PROBLEM REQUIREMENTS.
Leave out every line before the one containing "Giriş Yap (248, 8)", and set down that line and the rest through the end of the listing exactly.

DATA RECORDS.
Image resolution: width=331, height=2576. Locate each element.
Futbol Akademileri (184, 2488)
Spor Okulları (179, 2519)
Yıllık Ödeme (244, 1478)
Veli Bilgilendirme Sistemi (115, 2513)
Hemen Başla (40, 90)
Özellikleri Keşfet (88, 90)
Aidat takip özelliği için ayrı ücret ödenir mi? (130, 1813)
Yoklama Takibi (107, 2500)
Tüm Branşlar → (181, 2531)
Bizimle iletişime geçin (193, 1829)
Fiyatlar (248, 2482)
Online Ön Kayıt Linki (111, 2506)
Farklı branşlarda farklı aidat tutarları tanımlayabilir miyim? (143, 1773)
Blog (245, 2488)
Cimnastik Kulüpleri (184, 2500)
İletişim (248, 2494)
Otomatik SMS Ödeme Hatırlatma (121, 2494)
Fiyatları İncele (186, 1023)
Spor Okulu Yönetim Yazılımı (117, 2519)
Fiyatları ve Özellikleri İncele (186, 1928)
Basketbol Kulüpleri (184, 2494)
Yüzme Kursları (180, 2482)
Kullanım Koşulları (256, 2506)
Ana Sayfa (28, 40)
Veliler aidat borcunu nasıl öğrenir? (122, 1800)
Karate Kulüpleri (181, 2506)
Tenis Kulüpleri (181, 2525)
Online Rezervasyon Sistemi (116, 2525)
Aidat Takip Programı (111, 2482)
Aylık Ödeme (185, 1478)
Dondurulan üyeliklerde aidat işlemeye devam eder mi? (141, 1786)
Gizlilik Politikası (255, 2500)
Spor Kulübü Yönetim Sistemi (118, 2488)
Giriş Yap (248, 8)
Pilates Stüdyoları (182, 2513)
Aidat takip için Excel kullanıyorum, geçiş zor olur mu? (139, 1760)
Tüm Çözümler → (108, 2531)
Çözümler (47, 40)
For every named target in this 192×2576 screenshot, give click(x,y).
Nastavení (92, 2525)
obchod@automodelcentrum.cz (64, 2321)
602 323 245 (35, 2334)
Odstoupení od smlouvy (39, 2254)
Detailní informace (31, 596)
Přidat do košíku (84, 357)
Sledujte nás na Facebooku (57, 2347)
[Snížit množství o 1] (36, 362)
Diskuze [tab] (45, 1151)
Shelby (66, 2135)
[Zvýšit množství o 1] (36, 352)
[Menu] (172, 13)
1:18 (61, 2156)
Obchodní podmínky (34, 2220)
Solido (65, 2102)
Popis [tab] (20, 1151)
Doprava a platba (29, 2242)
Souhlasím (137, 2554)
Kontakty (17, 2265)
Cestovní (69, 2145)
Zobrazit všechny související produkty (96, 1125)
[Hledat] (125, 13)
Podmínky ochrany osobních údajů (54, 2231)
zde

TASK OUTPUT.
Giriş Yap (248, 8)
Pilates Stüdyoları (182, 2513)
Aidat takip için Excel kullanıyorum, geçiş zor olur mu? (139, 1760)
Tüm Çözümler → (108, 2531)
Çözümler (47, 40)
For every named target in this 192×2576 screenshot, give click(x,y).
Nastavení (92, 2525)
obchod@automodelcentrum.cz (64, 2321)
602 323 245 (35, 2334)
Odstoupení od smlouvy (39, 2254)
Detailní informace (31, 596)
Přidat do košíku (84, 357)
Sledujte nás na Facebooku (57, 2347)
[Snížit množství o 1] (36, 362)
Diskuze [tab] (45, 1151)
Shelby (66, 2135)
[Zvýšit množství o 1] (36, 352)
[Menu] (172, 13)
1:18 (61, 2156)
Obchodní podmínky (34, 2220)
Solido (65, 2102)
Popis [tab] (20, 1151)
Doprava a platba (29, 2242)
Souhlasím (137, 2554)
Kontakty (17, 2265)
Cestovní (69, 2145)
Zobrazit všechny související produkty (96, 1125)
[Hledat] (125, 13)
Podmínky ochrany osobních údajů (54, 2231)
zde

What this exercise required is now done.